DATA TO PROCESS
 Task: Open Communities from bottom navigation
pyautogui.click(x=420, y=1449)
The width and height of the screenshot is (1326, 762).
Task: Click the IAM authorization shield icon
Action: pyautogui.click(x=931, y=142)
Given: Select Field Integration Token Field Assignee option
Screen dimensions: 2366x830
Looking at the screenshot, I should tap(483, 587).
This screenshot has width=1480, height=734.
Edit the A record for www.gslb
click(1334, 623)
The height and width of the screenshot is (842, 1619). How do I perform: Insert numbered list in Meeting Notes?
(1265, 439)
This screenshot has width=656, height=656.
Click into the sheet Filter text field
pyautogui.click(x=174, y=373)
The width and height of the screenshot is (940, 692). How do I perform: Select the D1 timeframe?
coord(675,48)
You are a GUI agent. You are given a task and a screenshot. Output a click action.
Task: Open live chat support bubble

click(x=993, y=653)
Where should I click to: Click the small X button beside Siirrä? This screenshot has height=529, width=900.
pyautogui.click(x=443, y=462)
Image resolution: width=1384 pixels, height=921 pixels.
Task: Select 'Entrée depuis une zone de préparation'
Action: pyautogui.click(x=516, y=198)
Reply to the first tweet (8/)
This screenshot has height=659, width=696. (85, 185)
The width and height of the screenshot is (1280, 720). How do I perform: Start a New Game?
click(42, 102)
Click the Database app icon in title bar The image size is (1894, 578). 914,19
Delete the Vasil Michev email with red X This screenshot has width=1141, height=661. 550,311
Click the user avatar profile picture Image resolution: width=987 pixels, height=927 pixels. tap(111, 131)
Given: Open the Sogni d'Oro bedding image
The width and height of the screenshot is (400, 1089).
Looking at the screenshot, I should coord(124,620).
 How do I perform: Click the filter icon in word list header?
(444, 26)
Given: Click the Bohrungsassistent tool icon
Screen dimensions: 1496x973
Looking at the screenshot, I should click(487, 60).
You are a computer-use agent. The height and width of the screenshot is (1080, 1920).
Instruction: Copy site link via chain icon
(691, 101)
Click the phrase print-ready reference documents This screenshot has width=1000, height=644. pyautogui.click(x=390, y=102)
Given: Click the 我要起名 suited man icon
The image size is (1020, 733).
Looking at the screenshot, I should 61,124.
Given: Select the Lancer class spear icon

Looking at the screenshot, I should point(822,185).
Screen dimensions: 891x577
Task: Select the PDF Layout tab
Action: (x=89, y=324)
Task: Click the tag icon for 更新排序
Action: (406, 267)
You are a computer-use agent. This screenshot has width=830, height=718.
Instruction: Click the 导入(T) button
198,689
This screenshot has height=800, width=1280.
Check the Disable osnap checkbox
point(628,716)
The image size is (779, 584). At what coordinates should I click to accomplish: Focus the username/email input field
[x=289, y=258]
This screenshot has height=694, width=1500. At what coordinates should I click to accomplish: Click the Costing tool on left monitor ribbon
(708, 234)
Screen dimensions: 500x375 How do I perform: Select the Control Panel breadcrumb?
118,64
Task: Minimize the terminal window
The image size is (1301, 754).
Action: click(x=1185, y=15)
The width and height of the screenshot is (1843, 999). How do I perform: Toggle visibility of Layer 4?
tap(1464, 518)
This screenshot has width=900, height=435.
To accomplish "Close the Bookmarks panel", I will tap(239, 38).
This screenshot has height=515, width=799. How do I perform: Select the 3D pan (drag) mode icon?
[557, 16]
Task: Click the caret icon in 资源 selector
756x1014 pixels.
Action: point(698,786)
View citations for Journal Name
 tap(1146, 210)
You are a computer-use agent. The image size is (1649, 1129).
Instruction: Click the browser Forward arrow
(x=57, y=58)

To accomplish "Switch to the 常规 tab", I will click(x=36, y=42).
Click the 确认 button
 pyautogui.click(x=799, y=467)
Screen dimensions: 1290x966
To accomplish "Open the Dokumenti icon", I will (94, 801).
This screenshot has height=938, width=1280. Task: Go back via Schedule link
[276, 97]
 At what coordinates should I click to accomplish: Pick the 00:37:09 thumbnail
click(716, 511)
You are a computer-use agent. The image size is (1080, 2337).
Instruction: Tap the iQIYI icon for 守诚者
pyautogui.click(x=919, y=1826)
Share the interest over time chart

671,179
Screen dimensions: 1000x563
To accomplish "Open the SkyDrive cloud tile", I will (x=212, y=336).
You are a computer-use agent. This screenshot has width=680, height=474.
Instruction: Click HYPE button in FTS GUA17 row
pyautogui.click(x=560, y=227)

EXERCISE PROMPT
Your reply should match the data above exactly, line for line.

SOLUTION FOR THIS EXERCISE
 Task: Open Communities from bottom navigation
pyautogui.click(x=420, y=1449)
The width and height of the screenshot is (1326, 762).
Task: Click the IAM authorization shield icon
Action: pyautogui.click(x=931, y=142)
Given: Select Field Integration Token Field Assignee option
Screen dimensions: 2366x830
Looking at the screenshot, I should tap(483, 587).
This screenshot has width=1480, height=734.
Edit the A record for www.gslb
click(1334, 623)
The height and width of the screenshot is (842, 1619). How do I perform: Insert numbered list in Meeting Notes?
(1265, 439)
This screenshot has width=656, height=656.
Click into the sheet Filter text field
pyautogui.click(x=174, y=373)
The width and height of the screenshot is (940, 692). How do I perform: Select the D1 timeframe?
coord(675,48)
You are a GUI agent. You are given a task and a screenshot. Output a click action.
Task: Open live chat support bubble

click(x=993, y=653)
Where should I click to: Click the small X button beside Siirrä? This screenshot has height=529, width=900.
pyautogui.click(x=443, y=462)
Image resolution: width=1384 pixels, height=921 pixels.
Task: Select 'Entrée depuis une zone de préparation'
Action: pyautogui.click(x=516, y=198)
Reply to the first tweet (8/)
This screenshot has height=659, width=696. (85, 185)
The width and height of the screenshot is (1280, 720). How do I perform: Start a New Game?
click(42, 102)
Click the Database app icon in title bar The image size is (1894, 578). 914,19
Delete the Vasil Michev email with red X This screenshot has width=1141, height=661. 550,311
Click the user avatar profile picture Image resolution: width=987 pixels, height=927 pixels. tap(111, 131)
Given: Open the Sogni d'Oro bedding image
The width and height of the screenshot is (400, 1089).
Looking at the screenshot, I should coord(124,620).
 How do I perform: Click the filter icon in word list header?
(444, 26)
Given: Click the Bohrungsassistent tool icon
Screen dimensions: 1496x973
Looking at the screenshot, I should click(487, 60).
You are a computer-use agent. The height and width of the screenshot is (1080, 1920).
Instruction: Copy site link via chain icon
(691, 101)
Click the phrase print-ready reference documents This screenshot has width=1000, height=644. pyautogui.click(x=390, y=102)
Given: Click the 我要起名 suited man icon
The image size is (1020, 733).
Looking at the screenshot, I should 61,124.
Given: Select the Lancer class spear icon

Looking at the screenshot, I should point(822,185).
Screen dimensions: 891x577
Task: Select the PDF Layout tab
Action: (x=89, y=324)
Task: Click the tag icon for 更新排序
Action: (406, 267)
You are a computer-use agent. This screenshot has width=830, height=718.
Instruction: Click the 导入(T) button
198,689
This screenshot has height=800, width=1280.
Check the Disable osnap checkbox
point(628,716)
The image size is (779, 584). At what coordinates should I click to accomplish: Focus the username/email input field
[x=289, y=258]
This screenshot has height=694, width=1500. At what coordinates should I click to accomplish: Click the Costing tool on left monitor ribbon
(708, 234)
Screen dimensions: 500x375 How do I perform: Select the Control Panel breadcrumb?
118,64
Task: Minimize the terminal window
The image size is (1301, 754).
Action: click(x=1185, y=15)
The width and height of the screenshot is (1843, 999). How do I perform: Toggle visibility of Layer 4?
tap(1464, 518)
This screenshot has width=900, height=435.
To accomplish "Close the Bookmarks panel", I will tap(239, 38).
This screenshot has height=515, width=799. How do I perform: Select the 3D pan (drag) mode icon?
[557, 16]
Task: Click the caret icon in 资源 selector
756x1014 pixels.
Action: point(698,786)
View citations for Journal Name
 tap(1146, 210)
You are a computer-use agent. The image size is (1649, 1129).
Instruction: Click the browser Forward arrow
(x=57, y=58)

To accomplish "Switch to the 常规 tab", I will click(x=36, y=42).
Click the 确认 button
 pyautogui.click(x=799, y=467)
Screen dimensions: 1290x966
To accomplish "Open the Dokumenti icon", I will (94, 801).
This screenshot has height=938, width=1280. Task: Go back via Schedule link
[276, 97]
 At what coordinates should I click to accomplish: Pick the 00:37:09 thumbnail
click(716, 511)
You are a computer-use agent. The image size is (1080, 2337).
Instruction: Tap the iQIYI icon for 守诚者
pyautogui.click(x=919, y=1826)
Share the interest over time chart

671,179
Screen dimensions: 1000x563
To accomplish "Open the SkyDrive cloud tile", I will (x=212, y=336).
You are a computer-use agent. This screenshot has width=680, height=474.
Instruction: Click HYPE button in FTS GUA17 row
pyautogui.click(x=560, y=227)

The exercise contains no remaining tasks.